Pour atteindre le plus grand nombre d’enfants possible, Save the Children a mis en place un partenariat avec les établissements scolaires. Les élèves deviennent les patient.e.s, et les enseignant.e.s, les soignant.e.s. Si un enfant ne se sent pas bien pendant les cours, il en informe son enseignant.e, qui l’oriente vers une salle dédiée où un test de dépistage du paludisme est réalisé. Si le résultat est positif, l’enfant est pesé afin que la dose de médicament soit ajustée en fonction de son poids. Ce système, à la fois simple et efficace, présente des avantages évidents: aucun déplacement supplémentaire, aucun coût pour les familles et une couverture totale du groupe cible.

Jour 5 – Formation professionnelle et microcrédits pour adolescent.e.s et jeunes adultes

L’aide d’urgence est essentielle lorsqu’il s’agit de survivre. Mais que deviennent ces enfants une fois adultes? Et qu’en sera-t-il de leurs propres enfants? Pour Save the Children, le présent ne peut être envisagé sans une vision d’avenir. C’est pourquoi nous travaillons aussi avec des groupes de jeunes locaux, que nous accompagnons à travers des formations, des enseignements et l’octroi de microcrédits pour qu’ils.elles puissent prendre leur envol et subvenir, un jour, aux besoins de leur famille.

Grâce à ce soutien, une petite activité apicole, que nous avons pu visiter, a vu le jour dans un village reculé du Malawi. Produire son propre miel est une nouveauté dans ce pays. Ce qui m’a profondément touché, ce sont la gratitude, la joie et le courage de ces jeunes, pour qui l’avenir reste une idée fragile, souvent incertaine. C’est sans doute cette force de vivre qui pousse les Malawites à appeler leur terre le «cœur chaud de l’Afrique».
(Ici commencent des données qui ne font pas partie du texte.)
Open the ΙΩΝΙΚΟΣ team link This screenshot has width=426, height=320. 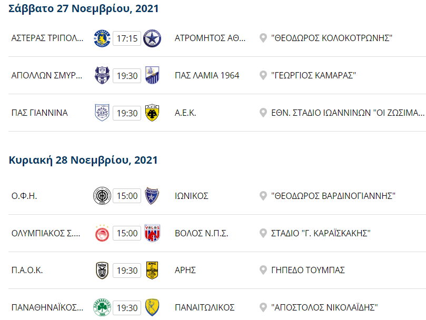[192, 196]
Save the Children au Malawi

Enclavé au sud-est de l’Afrique, le Malawi est l’un des pays les plus pauvres au monde. Save the Children y est active depuis 1983 dans les domaines de la santé, de l’éducation, de la nutrition et de la protection de l’enfance. En collaboration avec les communautés, les écoles, les centres de santé et les autorités, nous renforçons durablement les structures locales et aidons chaque année plus d’un million d’enfants.